Губы Малиса крепко сжались, ноздри раздулись.

— Я хочу, чтобы Кэтрин росла и воспитывалась в Гамильтоне. Замок Рукхоуп — ни что иное, как воровское гнездо.

— Я вырос в этом гнезде воров, — процедил Уильям сквозь зубы. — И прекрасно себя чувствовал до тех пор, пока ты и люди графа Энгуса не забрали меня у моих родных.

— Не я приказал повесить твоего отца, — проговорил Малис. — Только Энгус мог отдавать приказы. Я приехал уже после того, как все было кончено.

— Ты не сильно опоздал, — заметил Уильям.

— Это случилось так давно… — тихо произнес Перрис, стараясь примирить разошедшихся мужчин. — Нет смысла говорить об этом сейчас. И вообще не стоит вспоминать об этом. В тот день произошла трагедия. И никто уже не в силах ничего изменить.

— То был печальный день для многих людей, — грустно произнес Малис, удивив Уильяма несвойственным ему проявлением чувств. — Но нас разделяет еще одна смерть, более трагичная, чем гибель Разбойника из Рукхоупа.

Уильям неотрывно смотрел на холмы. Его челюсти были плотно сжаты, руки вцепились в поводья. Он молчал. Он не мог смотреть в ту сторону, где высился дуб, на котором окончил свои дни его отец.

— Дай свое согласие жениться на одной из моих племянниц. И позволь моей внучке иметь дом, который я хочу ей дать, — проговорил Малис. — Возможно, тогда я смогу забыть о том, что произошло. И даже попытаюсь простить.

— Никто из нас не забудет. И не простит, — ответил Уильям, не глядя на него.

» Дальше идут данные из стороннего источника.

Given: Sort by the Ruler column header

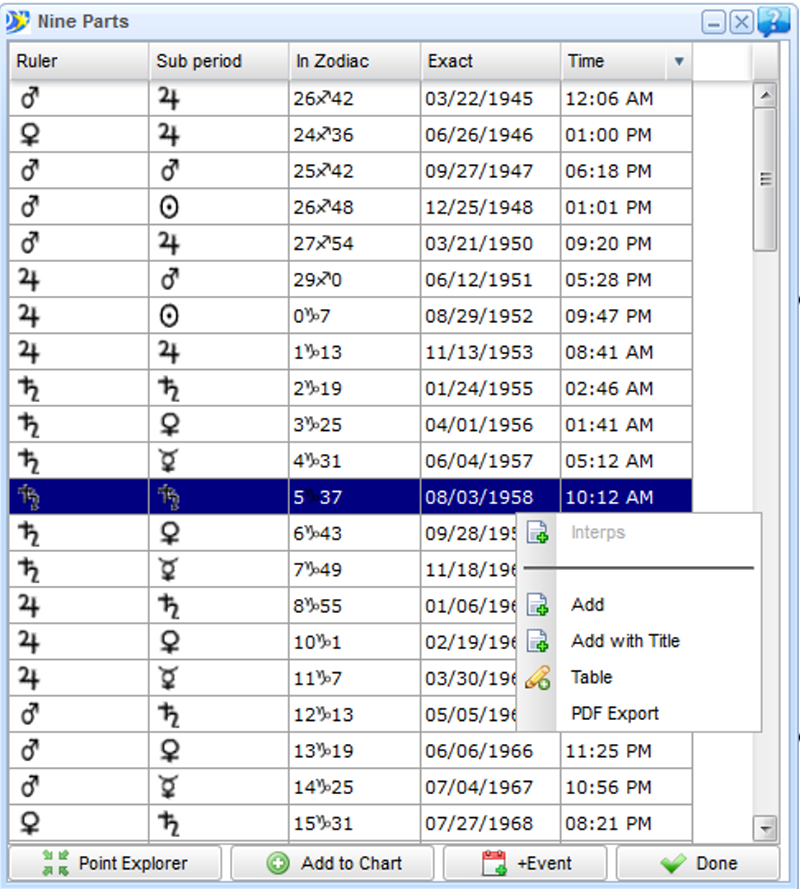Looking at the screenshot, I should click(79, 62).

— Когда Джен пошла за тобой, она сделала свой выбор. Она умоляла меня полюбить тебя, как сына, — сказал Малис. — Я дал обет в память о ней и ради моей внучки, что выполню ее просьбу, хотя я предпочел бы видеть тебя повешенным за твое распутство. — Его глаза сузились. — Пойми, то, что я собираюсь сделать, я делаю ради ребенка. Женись на моей родственнице, и моя внучка будет расти с матерью, равной ей по крови. Ты и сам много выиграешь, породнившись с Гамильтонами.

— О, я женюсь. Женюсь непременно. Вот только пока не знаю на ком. Так же, как не могу пообещать, что ты останешься доволен моим выбором.

— Что ж, — произнес с угрозой Малис. — Если будешь упорствовать, я подам прошение в суд. Недавно я нанял в Эдинбурге адвоката для рассмотрения этого дела.

Уильям посмотрел на Перриса, который угрюмо кивнул.

— Я знаю этого человека, — сказал он. — Способный малый.

— Жалоба Гамильтона не обоснована, — попытался возразить Уильям.

— Мой поверенный думает иначе, — сказал Малис.

Уильям снова посмотрел на Перриса, искушенного в судебных делах. Тот снова кивнул.

— Ребенок матери, находящейся под опекой и охраной ее родителей, может рассматриваться как принадлежащий ее родителям более, чем собственно отцу ребенка, — пояснил он. — Гражданский суд может вынести решение в пользу Малиса, если он все же подаст жалобу. Да, судьи могут решить дело в пользу Малиса. Но могут решить его и в твою пользу, — добавил он в конце.

— Ребенок Джен незаконнорожденный, — продолжал Малис. — Поэтому по закону Кэтрин принадлежит мне. Я хочу, чтобы она воспитывалась в моем доме.